So, who should be held responsible when a company’s data system gets breached? Historically, the CIO, the CISO, or both have shouldered the lion’s share of data breach responsibility; well over half of security decision-makers expect to lose their jobs if a hack happens at their organizations. However, breaches don’t happen in vacuums, and CIOs and CISOs don’t operate in them, either. Many CIOs report directly to the CEO, and some security experts feel that CISOs should be elevated to the same reporting level.

Whatever an organization’s reporting structure, the bottom line is the same: the responsibility for everything that happens within the organization, positive or negative, ultimately falls on the CEO and the board of directors. This includes data breach responsibility. This has been reflected in the numerous CEO firings (or resignations) that have followed bad breaches over the past few years, including those at Target, Sony Pictures, and the Democratic National Committee.

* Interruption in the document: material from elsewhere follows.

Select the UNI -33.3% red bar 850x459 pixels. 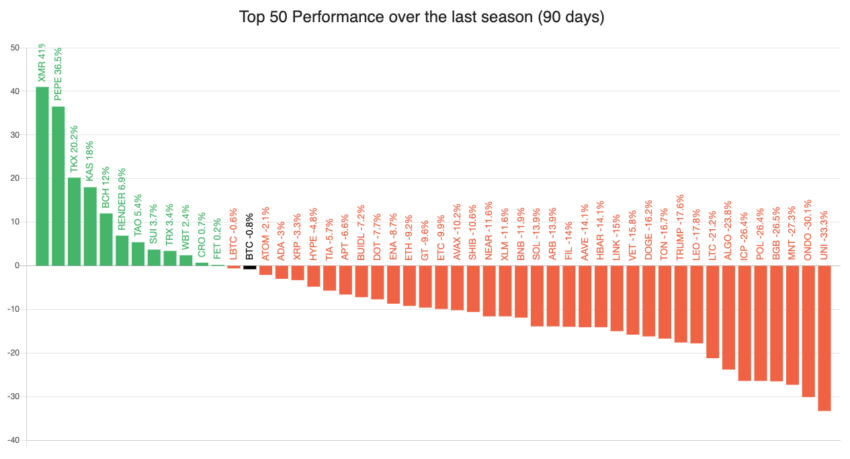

Apparently, Yahoo didn’t get the memo about this a couple of years ago. After years of poor cybersecurity practices caught up with them, resulting in multiple breaches affecting over a billion user accounts, putting its acquisition by Verizon into question, and making the Yahoo brand name synonymous with the phrase “data breach,” the company decided to fire its General Counsel, Ron Bell. Shockingly, CEO Marissa Mayer remained in place, albeit with a pay cut (she then went on to leave Yahoo after the Verizon acquisition, however, but it was of her own choosing).

In Yahoo’s case, the CISO and the rest of the security staff couldn’t be fired. Fearing that a major security incident would eventually happen, they’d already run for the hills. The New York Times reported that former CISO Alex Stamos and his team had spent years warning Mayer of potential security issues, but Mayer insisted on putting “the user experience” ahead of cybersecurity and even cut the team’s budget.

Preventing Breaches Is Everyone’s Responsibility

Cybersecurity isn’t just an IT issue. It impacts every individual and department in an organization — from the board of directors all the way down to minimum-wage clerical and retail employees. The overwhelming majority of data breaches originate inside an organization, either because a negligent or untrained employee makes a mistake or a malicious insider decides to strike back against the company. No cybersecurity policy is complete unless it addresses the human factor behind data breaches by promoting a culture of cybersecurity awareness. This culture must start at the top of the organization; if the board, the CEO, and the rest of the C-suite do not take security seriously, front-line employees certainly won’t.

Yahoo’s firing of Ron Bell certainly shook up the legal community and caused much debate over where data breach responsibility ultimately lies. While this may have served to light a fire under organizations with questionable cybersecurity practices, the focus should not have been on whose heads would roll if a breach happened; it should have been on implementing proactive cybersecurity and compliance measures to prevent hacks from happening in the first place.

As for Yahoo, they settled in September a worldwide class-action lawsuit that alleged security issues dating back as far as 2003. Yahoo’s attorney and lead plaintiffs’ counsel told the U.S. District Judge in federal court that both sides had reached an “agreement in principle” — $47 million to be exact.